Copy out the lines of the records below, and only those lines, from the one with "Where should I click to: Select" through the one with "is (902, 414).", exactly as they appear.

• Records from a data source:
* * * * *
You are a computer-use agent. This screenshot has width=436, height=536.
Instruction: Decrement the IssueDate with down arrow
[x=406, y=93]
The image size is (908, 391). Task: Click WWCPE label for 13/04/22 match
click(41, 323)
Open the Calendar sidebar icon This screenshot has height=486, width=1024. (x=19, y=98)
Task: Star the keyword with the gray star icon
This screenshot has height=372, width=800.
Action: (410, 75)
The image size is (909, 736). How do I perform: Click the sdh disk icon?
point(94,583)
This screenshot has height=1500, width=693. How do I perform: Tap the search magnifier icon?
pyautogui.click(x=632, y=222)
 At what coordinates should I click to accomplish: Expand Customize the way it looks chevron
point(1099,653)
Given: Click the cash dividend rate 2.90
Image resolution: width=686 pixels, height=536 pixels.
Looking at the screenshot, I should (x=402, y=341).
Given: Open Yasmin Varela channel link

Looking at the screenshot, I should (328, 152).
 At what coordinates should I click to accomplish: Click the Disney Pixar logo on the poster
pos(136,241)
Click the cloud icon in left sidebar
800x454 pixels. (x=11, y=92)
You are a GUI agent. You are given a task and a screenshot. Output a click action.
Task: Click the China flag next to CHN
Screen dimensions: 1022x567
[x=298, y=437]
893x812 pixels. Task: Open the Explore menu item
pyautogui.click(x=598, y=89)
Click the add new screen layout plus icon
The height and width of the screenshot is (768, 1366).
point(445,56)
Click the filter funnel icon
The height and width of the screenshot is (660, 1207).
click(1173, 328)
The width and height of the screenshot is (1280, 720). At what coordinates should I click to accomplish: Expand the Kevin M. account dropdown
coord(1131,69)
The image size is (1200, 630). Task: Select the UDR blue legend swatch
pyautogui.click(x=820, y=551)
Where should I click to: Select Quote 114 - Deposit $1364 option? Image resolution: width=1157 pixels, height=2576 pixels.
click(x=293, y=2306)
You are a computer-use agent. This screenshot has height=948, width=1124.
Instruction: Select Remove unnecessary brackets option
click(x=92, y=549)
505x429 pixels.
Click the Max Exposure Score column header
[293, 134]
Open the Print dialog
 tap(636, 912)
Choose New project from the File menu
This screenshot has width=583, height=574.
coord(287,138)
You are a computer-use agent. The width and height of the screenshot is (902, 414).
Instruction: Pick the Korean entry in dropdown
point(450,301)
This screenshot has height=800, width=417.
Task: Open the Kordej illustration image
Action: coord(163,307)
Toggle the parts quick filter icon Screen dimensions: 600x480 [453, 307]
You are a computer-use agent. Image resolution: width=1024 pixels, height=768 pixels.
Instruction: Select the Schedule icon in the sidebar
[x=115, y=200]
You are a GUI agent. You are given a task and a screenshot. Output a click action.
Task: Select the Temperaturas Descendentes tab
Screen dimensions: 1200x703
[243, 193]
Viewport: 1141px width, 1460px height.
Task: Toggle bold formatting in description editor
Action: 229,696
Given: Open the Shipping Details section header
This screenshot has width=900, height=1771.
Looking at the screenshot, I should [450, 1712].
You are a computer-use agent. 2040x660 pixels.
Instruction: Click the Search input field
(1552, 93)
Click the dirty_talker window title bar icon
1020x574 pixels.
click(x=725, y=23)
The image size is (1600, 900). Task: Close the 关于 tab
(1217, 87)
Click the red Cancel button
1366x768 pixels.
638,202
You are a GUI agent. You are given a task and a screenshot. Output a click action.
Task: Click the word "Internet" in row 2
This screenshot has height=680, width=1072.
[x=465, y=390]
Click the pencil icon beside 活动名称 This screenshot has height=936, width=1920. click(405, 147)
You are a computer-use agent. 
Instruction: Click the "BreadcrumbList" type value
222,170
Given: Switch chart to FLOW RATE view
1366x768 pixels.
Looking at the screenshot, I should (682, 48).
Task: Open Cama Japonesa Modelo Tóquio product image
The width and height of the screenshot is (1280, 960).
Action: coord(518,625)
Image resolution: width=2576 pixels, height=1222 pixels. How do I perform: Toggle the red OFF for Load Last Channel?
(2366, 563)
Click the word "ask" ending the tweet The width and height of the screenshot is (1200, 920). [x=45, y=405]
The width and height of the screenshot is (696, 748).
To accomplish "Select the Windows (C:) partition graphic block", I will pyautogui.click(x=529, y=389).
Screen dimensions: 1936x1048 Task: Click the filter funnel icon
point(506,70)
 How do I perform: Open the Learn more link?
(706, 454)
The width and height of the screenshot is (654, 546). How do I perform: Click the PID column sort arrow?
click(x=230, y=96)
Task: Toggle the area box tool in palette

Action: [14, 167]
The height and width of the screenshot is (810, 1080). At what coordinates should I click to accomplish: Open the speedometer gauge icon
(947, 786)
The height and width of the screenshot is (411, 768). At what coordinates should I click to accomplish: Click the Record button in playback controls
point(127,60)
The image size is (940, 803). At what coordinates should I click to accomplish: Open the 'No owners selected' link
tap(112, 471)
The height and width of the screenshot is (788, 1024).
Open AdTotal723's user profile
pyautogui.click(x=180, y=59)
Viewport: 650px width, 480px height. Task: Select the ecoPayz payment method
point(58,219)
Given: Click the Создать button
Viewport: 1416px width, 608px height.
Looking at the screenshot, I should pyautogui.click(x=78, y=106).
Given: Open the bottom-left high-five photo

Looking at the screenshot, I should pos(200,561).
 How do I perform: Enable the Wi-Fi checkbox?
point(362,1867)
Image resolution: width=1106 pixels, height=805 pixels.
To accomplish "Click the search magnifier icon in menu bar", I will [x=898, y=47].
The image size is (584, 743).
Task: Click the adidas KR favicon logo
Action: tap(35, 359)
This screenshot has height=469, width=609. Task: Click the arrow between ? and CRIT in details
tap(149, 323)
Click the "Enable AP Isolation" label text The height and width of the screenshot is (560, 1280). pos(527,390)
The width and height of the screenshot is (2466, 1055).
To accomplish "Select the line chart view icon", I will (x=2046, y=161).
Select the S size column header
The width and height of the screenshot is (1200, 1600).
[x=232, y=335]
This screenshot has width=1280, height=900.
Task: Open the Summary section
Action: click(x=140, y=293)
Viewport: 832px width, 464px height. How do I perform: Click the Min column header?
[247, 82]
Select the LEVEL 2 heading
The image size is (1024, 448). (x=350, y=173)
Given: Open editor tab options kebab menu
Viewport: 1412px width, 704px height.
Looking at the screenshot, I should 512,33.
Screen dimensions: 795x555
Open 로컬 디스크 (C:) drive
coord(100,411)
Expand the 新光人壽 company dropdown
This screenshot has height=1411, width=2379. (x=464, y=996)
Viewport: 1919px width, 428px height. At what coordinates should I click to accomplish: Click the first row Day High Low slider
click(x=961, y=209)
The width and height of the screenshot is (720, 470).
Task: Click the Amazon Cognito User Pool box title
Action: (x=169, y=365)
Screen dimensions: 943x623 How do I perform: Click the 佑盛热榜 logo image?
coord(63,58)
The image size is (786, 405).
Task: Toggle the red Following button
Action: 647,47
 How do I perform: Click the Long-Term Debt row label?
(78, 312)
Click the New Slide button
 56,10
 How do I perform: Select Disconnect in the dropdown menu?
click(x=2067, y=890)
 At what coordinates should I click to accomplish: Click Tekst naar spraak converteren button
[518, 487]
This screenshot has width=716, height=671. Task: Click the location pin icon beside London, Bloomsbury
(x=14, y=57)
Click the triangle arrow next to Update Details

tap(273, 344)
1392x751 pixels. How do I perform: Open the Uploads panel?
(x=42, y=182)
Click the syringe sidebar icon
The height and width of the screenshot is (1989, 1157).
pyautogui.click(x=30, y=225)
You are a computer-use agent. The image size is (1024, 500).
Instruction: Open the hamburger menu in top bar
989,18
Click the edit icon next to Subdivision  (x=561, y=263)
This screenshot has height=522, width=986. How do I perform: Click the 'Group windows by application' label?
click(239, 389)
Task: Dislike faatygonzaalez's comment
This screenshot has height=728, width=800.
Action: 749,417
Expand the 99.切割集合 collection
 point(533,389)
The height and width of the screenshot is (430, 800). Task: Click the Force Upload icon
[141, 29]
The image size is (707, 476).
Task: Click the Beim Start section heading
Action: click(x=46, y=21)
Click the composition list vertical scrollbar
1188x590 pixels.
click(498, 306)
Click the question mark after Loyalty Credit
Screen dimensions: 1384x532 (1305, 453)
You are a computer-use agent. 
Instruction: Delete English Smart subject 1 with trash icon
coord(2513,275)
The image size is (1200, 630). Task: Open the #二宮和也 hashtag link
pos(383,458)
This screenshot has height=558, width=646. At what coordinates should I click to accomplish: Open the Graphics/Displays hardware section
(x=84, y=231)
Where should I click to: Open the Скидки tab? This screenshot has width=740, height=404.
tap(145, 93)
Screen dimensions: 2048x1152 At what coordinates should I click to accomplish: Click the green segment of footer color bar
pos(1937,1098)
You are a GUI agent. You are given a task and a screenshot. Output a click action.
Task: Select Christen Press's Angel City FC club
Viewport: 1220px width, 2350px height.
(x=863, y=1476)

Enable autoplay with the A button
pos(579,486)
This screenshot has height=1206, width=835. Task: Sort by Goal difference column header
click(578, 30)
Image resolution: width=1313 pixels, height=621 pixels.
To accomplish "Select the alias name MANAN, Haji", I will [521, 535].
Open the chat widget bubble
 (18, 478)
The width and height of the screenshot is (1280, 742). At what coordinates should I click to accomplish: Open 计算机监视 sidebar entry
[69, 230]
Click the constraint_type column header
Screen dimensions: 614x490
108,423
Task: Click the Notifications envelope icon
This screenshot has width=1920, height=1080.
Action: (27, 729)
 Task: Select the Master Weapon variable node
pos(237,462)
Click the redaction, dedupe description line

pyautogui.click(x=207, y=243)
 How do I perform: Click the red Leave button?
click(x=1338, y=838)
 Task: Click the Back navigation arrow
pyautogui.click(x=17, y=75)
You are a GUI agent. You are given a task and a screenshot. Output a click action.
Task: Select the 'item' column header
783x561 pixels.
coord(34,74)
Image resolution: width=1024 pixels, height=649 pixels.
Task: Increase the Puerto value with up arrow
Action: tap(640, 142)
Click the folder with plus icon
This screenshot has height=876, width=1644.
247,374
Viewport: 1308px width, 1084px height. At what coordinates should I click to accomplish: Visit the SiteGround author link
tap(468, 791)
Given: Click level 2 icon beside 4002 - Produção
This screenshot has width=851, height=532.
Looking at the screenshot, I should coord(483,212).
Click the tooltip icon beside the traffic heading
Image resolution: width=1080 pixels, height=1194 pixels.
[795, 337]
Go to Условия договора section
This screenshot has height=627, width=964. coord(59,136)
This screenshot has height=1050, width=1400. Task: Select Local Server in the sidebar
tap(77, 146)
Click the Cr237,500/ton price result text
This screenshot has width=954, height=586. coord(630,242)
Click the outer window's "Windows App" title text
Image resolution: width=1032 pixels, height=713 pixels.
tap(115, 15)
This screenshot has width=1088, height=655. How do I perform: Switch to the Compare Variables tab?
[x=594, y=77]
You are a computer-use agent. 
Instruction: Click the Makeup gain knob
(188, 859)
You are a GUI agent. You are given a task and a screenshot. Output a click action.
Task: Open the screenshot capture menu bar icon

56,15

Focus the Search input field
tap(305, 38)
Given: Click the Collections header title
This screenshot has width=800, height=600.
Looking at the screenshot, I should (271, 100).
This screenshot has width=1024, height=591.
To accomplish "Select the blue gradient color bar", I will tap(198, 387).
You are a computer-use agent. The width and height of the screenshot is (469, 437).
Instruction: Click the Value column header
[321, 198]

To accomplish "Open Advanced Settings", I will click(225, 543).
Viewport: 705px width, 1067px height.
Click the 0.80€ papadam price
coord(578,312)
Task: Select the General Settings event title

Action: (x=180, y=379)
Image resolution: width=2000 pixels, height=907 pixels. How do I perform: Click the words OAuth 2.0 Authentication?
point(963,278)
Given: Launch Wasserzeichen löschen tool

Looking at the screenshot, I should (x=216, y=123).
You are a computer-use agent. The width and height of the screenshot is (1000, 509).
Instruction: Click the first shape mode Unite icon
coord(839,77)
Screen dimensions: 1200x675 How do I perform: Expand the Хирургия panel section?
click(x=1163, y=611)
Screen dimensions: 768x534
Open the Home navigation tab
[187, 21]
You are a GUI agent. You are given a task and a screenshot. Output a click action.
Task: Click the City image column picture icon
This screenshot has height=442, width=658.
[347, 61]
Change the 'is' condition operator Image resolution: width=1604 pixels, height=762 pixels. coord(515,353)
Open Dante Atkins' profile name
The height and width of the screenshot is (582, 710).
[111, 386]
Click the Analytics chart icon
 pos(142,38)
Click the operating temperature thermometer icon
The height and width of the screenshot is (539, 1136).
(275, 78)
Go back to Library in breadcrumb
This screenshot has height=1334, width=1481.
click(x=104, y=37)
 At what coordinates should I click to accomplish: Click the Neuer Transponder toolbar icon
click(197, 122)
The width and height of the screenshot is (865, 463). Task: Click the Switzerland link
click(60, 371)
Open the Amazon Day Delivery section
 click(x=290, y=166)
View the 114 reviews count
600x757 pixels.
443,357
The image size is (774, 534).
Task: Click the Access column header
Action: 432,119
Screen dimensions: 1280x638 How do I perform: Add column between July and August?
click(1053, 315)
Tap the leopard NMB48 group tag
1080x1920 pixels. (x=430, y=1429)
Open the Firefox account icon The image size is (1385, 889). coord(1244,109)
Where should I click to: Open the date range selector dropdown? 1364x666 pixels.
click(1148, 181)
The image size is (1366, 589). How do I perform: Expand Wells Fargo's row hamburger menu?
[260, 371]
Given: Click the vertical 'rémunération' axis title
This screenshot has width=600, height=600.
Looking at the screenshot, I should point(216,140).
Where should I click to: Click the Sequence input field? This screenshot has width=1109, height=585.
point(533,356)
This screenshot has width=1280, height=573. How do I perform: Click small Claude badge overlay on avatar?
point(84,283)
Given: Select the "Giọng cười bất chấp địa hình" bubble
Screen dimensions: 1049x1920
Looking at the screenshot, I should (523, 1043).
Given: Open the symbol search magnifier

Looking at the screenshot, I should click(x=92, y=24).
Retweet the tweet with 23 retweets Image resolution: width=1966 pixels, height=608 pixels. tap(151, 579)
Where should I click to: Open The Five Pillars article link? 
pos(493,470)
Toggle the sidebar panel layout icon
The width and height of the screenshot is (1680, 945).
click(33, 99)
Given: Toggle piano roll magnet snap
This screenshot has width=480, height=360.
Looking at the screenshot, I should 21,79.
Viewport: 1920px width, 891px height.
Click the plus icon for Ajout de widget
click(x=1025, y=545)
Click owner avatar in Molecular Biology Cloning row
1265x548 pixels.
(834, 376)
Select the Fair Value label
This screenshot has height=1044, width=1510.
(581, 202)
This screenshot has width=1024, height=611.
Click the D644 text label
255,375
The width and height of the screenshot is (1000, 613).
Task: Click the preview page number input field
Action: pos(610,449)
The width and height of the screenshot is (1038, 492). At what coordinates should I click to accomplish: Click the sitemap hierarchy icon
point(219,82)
* * * * *
• Answer to this problem:
Where should I click to: Select Quote 114 - Deposit $1364 option? Image resolution: width=1157 pixels, height=2576 pixels.
click(x=293, y=2306)
You are a computer-use agent. This screenshot has height=948, width=1124.
Instruction: Select Remove unnecessary brackets option
click(x=92, y=549)
505x429 pixels.
Click the Max Exposure Score column header
[293, 134]
Open the Print dialog
 tap(636, 912)
Choose New project from the File menu
This screenshot has width=583, height=574.
coord(287,138)
You are a computer-use agent. The width and height of the screenshot is (902, 414).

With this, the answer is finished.